In the same year, House Concurrent Resolution No. 84 was passed, declaring the pepperoni roll to be the official state food of West Virginia. At the end of the bill, it says, “Further resolved, that all citizens of West Virginia to join in recognizing the value and importance of pepperoni rolls in West Virginia”. Still, I resisted. We moved to the Midwest for some years, where we took part in another regional culinary quirk: deep-fried cheese curds.

A prepared pepperoni roll.
The shape and size of a pepperoni roll is up to the person making the snacks.

Heaven on Earth

Then we moved back to West Virginia. One day I came across a local organization that was fundraising by selling pepperoni rolls made at Chico Bakery in Morgantown. I bought some for my family to eat, and one of my kids left the tail-end of one on their plate after lunch. Being especially hungry, and yet not inclined to actually make something for myself, I broke down and ate the leftovers. That was the moment when I belatedly discovered that pepperoni rolls are in no way like pizza pockets, do not contain tomato sauce, and are, in fact, a bit of heaven on earth.

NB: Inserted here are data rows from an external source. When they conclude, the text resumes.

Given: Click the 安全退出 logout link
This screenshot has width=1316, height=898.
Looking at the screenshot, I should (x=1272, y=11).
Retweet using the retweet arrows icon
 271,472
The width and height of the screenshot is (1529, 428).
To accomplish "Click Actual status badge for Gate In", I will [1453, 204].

Though many bakeries throughout north-central West Virginia that claim to be the progenitor of the pepperoni roll, Candace Nelson states in her book The West Virginia Pepperoni Roll, that, “It is likely that the first creators of the pepperoni roll were home cooks—wives in particular”. Sometime around the 1930s, bakeries such as in Country Club Bakery (originally People’s Bakery) in Fairmont, and Tomaro’s Bakery in Clarksburg began to commercialize their own versions of the pepperoni roll. Though the basics are the same (a pepperoni product encased in bread dough and baked), there is a wide variation in styles: soft bread or crusty, pepperoni sticks or slices, with cheese or peppers or both.

The qualities that comprise “the best” pepperoni roll are contested sometimes hotly. However, I think April Kaull, quoted in The West Virginia Pepperoni Roll, put it best when she said, “the best pepperoni roll is the one you grew up with–the one you’ll keep coming home for.” I didn’t grow up with them, but they are starting to taste like home to me.

A row of baked pepperoni rolls.
The baking time for pepperoni rolls depends on the overall size.

Prepared or Homemade

I still like my Detroit-style Greek salads, but my family and I eat pepperoni rolls quite often now. During the age of COVID-19, when I never seem to have enough time or energy, I turn to this regional food for reasons similar to those of the people who first conceived of them. Pepperoni rolls are cost-effective, filling, can be eaten with one hand as we all work and attend school while at home, and won’t spoil if they get left out on the counter overnight.

And they are so tasty, even the pickiest of my kids doesn’t complain when I serve them for the second time in a week. We usually purchase them ready-made, but on special occasions, my husband will bake them from scratch. When he does, he tries to recreate the rolls that were served in his school cafeteria—soft, fluffy bread surrounding a healthy portion of sliced pepperoni. I am content to sit at the counter while he does the baking, and then help myself to the results.